• **Excerpt to read**
===============
At labor rally, Schumer commits to Senate vote on Social Security Fairness Act

The Senate’s Social Security Fairness Act has 62 bipartisan cosponsors. Now pressure is building to push the bill to repeal WEP and GPO to a floor vote.

After growing pressure over the last several weeks, efforts to repeal the Windfall Elimination Provision and Government Pension Offset have gained more traction in the Senate.

During a labor rally Wednesday morning, Senate Majority Leader Chuck Schumer committed to a floor vote on the Social Security Fairness Act, bringing the long-time legislation yet another step closer to its final passage.

“I am here to tell you, we are going to call the vote,” Schumer told attendees of the rally, held in pouring rain Wednesday morning near the Capitol Building. “The Senate is going to take action on Social Security … I’ve got my Democrats lined up to support it. We need 15 Republicans — let’s get them — and we’re going to have the vote. What’s happening to you is unfair, un-American and I will fight it all the way.”
===============
• **Short exercise**
Reproduce the article above on Schumer's pledge of a Senate vote on the Social Security Fairness Act word for word, from headline to final quote.

• **Information supplied**
===============
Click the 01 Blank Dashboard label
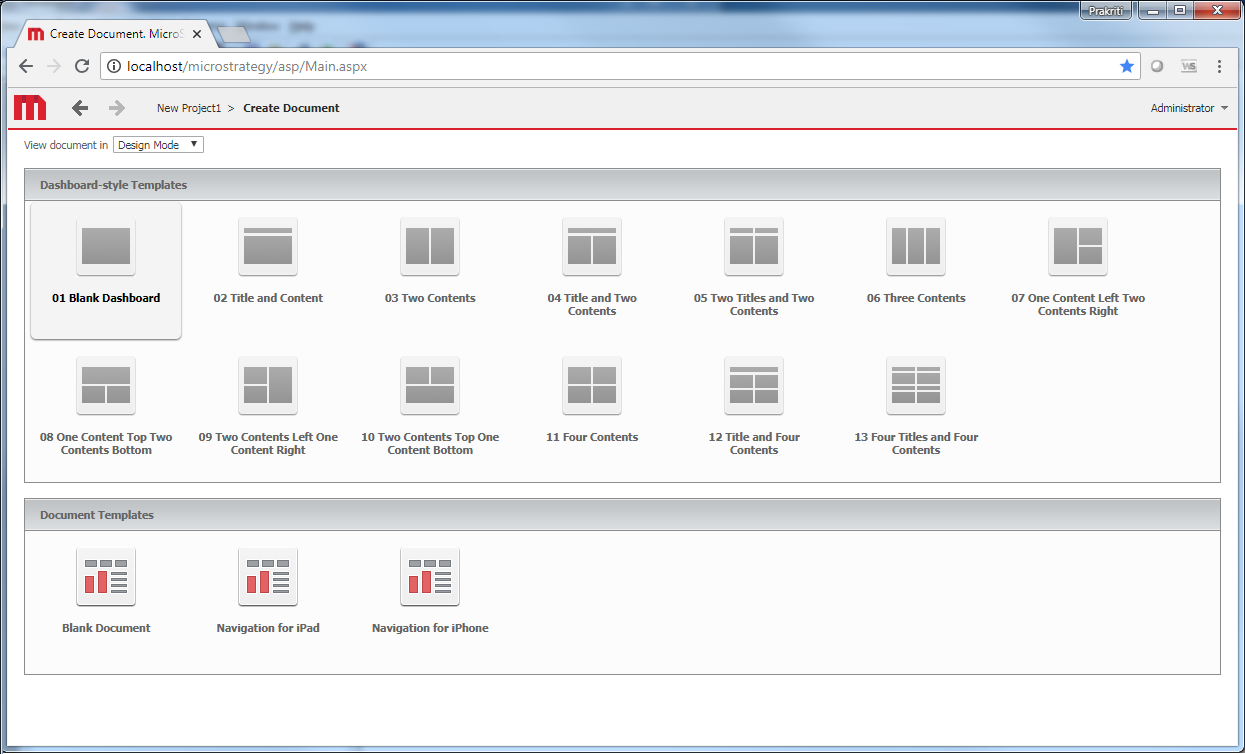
===============
• **Completed task**
At labor rally, Schumer commits to Senate vote on Social Security Fairness Act

The Senate’s Social Security Fairness Act has 62 bipartisan cosponsors. Now pressure is building to push the bill to repeal WEP and GPO to a floor vote.

After growing pressure over the last several weeks, efforts to repeal the Windfall Elimination Provision and Government Pension Offset have gained more traction in the Senate.

During a labor rally Wednesday morning, Senate Majority Leader Chuck Schumer committed to a floor vote on the Social Security Fairness Act, bringing the long-time legislation yet another step closer to its final passage.

“I am here to tell you, we are going to call the vote,” Schumer told attendees of the rally, held in pouring rain Wednesday morning near the Capitol Building. “The Senate is going to take action on Social Security … I’ve got my Democrats lined up to support it. We need 15 Republicans — let’s get them — and we’re going to have the vote. What’s happening to you is unfair, un-American and I will fight it all the way.”